• **Exercise materials**:
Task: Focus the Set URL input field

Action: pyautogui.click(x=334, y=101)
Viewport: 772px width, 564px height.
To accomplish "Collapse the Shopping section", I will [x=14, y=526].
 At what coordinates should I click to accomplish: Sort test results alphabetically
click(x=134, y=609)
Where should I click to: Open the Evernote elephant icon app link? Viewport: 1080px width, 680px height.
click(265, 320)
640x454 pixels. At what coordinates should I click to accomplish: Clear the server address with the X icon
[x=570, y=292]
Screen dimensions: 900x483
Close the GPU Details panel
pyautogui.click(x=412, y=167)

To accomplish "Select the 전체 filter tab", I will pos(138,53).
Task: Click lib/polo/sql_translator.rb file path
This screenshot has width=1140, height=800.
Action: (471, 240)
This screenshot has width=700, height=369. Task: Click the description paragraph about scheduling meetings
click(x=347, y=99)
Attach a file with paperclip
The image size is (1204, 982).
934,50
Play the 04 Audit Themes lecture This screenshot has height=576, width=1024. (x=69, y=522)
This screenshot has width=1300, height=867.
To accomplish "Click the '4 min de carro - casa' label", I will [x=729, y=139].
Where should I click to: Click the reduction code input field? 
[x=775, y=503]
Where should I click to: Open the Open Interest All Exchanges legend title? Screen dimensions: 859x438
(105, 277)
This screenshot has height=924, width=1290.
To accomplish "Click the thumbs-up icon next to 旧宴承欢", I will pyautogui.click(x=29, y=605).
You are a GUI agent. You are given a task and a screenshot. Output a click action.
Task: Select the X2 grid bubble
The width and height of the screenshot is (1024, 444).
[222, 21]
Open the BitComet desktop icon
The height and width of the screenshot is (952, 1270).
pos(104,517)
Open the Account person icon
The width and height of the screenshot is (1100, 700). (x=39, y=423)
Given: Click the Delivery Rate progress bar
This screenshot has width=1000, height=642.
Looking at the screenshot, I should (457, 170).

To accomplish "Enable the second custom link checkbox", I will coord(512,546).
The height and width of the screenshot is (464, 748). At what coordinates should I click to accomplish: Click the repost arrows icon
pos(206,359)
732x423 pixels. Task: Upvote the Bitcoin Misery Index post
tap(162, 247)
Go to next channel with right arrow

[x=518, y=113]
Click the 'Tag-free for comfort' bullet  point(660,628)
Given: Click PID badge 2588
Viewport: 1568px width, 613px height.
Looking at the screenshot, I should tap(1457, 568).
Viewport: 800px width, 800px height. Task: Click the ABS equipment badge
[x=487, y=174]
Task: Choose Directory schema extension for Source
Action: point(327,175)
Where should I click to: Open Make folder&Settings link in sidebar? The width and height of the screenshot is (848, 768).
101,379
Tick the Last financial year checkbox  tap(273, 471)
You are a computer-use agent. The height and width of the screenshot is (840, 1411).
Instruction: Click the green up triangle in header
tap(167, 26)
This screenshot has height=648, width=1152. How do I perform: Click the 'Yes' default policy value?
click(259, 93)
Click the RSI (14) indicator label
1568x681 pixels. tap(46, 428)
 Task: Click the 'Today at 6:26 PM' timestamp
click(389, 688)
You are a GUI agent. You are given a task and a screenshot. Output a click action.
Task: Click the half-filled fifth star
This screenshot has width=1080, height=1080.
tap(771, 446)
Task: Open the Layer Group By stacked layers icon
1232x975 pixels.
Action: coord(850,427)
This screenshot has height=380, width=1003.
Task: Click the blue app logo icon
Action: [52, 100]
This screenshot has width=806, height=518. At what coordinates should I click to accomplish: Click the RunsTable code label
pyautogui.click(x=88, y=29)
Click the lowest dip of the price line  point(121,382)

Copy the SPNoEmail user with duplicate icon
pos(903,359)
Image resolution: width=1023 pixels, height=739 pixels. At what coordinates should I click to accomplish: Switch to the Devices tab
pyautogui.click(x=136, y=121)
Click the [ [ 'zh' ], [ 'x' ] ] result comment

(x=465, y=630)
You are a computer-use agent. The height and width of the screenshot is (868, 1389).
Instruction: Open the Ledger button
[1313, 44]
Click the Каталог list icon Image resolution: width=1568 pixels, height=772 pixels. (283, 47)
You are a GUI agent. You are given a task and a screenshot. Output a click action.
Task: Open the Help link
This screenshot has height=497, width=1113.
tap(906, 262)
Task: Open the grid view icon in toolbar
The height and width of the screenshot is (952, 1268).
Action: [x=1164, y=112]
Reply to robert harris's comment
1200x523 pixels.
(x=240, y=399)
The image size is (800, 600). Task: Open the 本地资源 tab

• **Aim of the task**:
Look above for the line containing "Click the RSI (14) indicator label". Output from there through the line containing "is (868, 1389).", exactly and inclusively.

• **Completed exercise**:
Click the RSI (14) indicator label
1568x681 pixels. tap(46, 428)
 Task: Click the 'Today at 6:26 PM' timestamp
click(389, 688)
You are a GUI agent. You are given a task and a screenshot. Output a click action.
Task: Click the half-filled fifth star
This screenshot has width=1080, height=1080.
tap(771, 446)
Task: Open the Layer Group By stacked layers icon
1232x975 pixels.
Action: coord(850,427)
This screenshot has height=380, width=1003.
Task: Click the blue app logo icon
Action: [52, 100]
This screenshot has width=806, height=518. At what coordinates should I click to accomplish: Click the RunsTable code label
pyautogui.click(x=88, y=29)
Click the lowest dip of the price line  point(121,382)

Copy the SPNoEmail user with duplicate icon
pos(903,359)
Image resolution: width=1023 pixels, height=739 pixels. At what coordinates should I click to accomplish: Switch to the Devices tab
pyautogui.click(x=136, y=121)
Click the [ [ 'zh' ], [ 'x' ] ] result comment

(x=465, y=630)
You are a computer-use agent. The height and width of the screenshot is (868, 1389).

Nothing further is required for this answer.